■ To do ■
Starting at the line that contains "Task: Open the settings gear icon", transcribe each line exactly through the end of the data below, and skip any pictures.

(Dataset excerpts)
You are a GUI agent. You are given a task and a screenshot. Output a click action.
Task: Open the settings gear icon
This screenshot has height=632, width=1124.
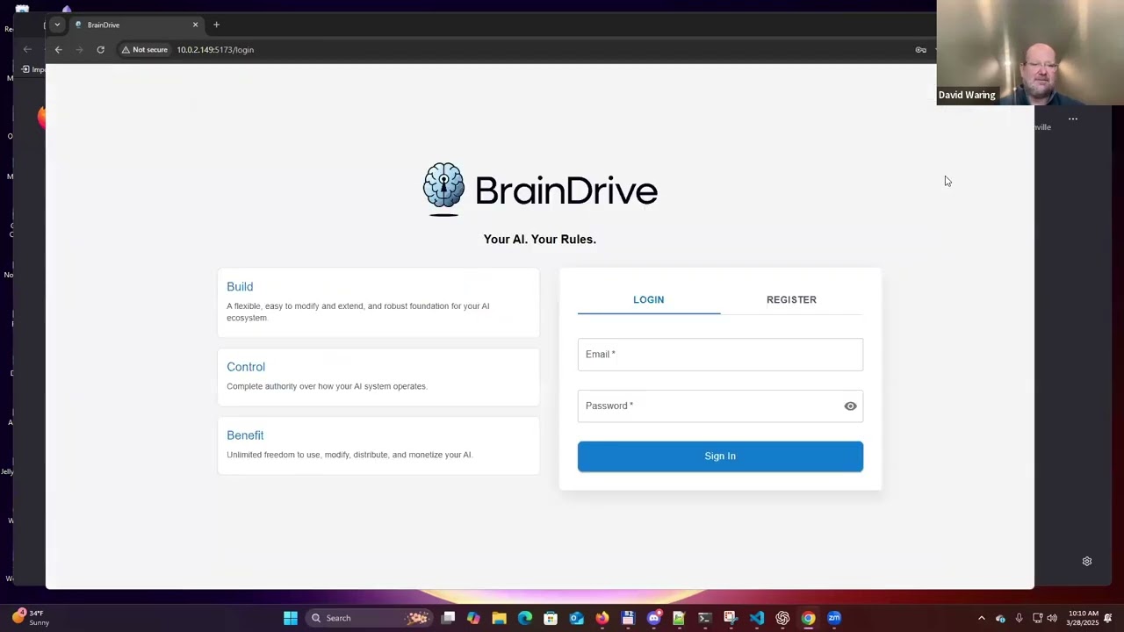pos(1086,562)
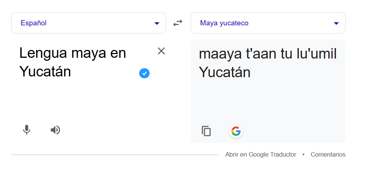The height and width of the screenshot is (170, 369).
Task: Expand the Español dropdown arrow
Action: [157, 23]
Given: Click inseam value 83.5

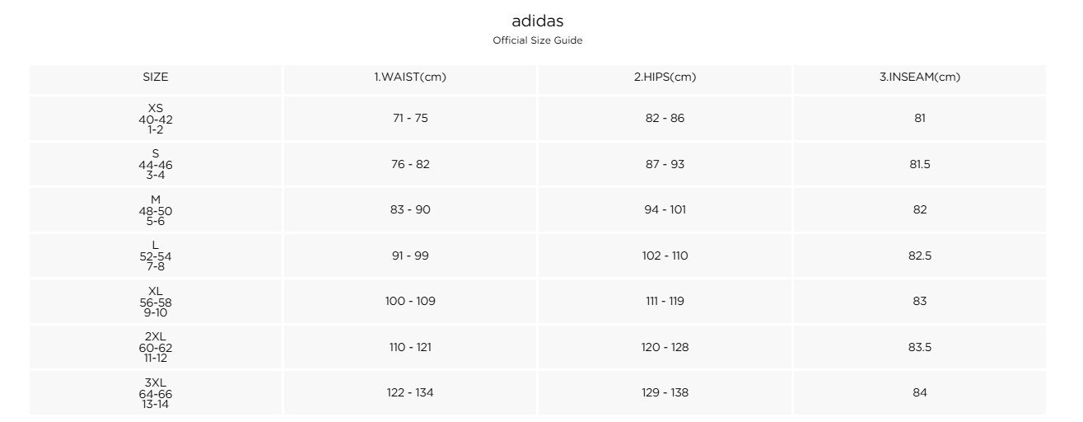Looking at the screenshot, I should [920, 347].
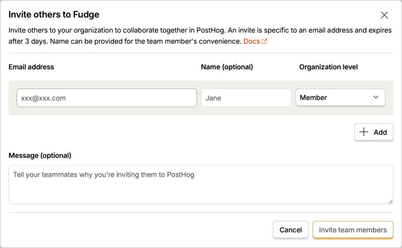Submit with Invite team members button

pos(353,230)
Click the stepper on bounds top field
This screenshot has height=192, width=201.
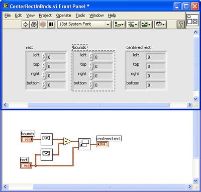[x=91, y=66]
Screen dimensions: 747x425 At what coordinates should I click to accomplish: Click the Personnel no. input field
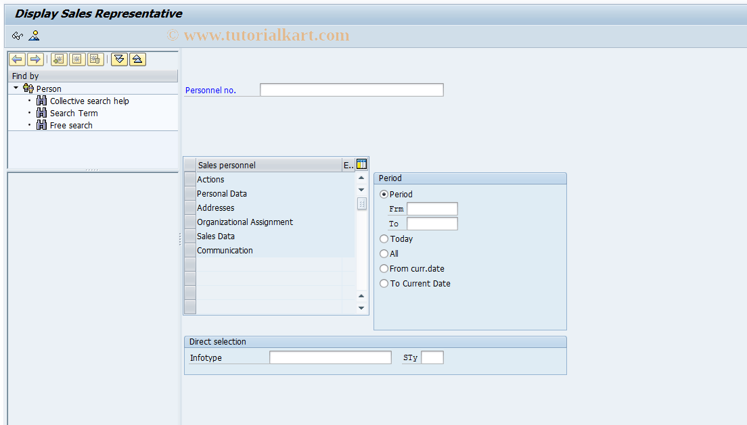tap(351, 89)
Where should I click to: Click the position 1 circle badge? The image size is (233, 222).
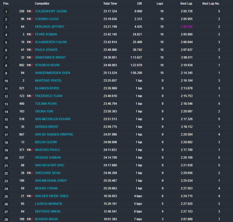pos(6,12)
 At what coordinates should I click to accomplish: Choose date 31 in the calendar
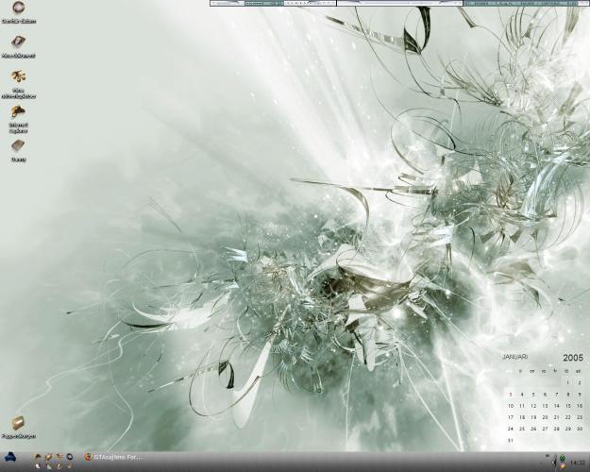(x=510, y=440)
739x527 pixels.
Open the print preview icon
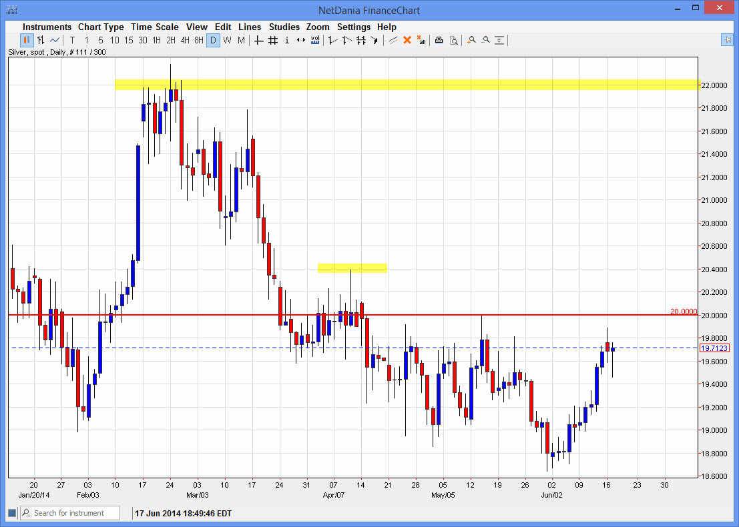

■ Reply to the task ■
Task: Open the settings gear icon
This screenshot has height=632, width=1124.
pos(1086,562)
The height and width of the screenshot is (170, 369).
Task: Expand the Español dropdown arrow
Action: [157, 23]
Given: Click inseam value 83.5

Looking at the screenshot, I should [920, 347].
Submit with Invite team members button

pos(353,230)
Click the stepper on bounds top field
This screenshot has height=192, width=201.
[x=91, y=66]
Screen dimensions: 747x425 At what coordinates should I click to accomplish: Click the Personnel no. input field
tap(351, 89)
Where should I click to: Click the position 1 circle badge? The image size is (233, 222).
pos(6,12)
 At what coordinates should I click to accomplish: Choose date 31 in the calendar
(x=510, y=440)
739x527 pixels.
Open the print preview icon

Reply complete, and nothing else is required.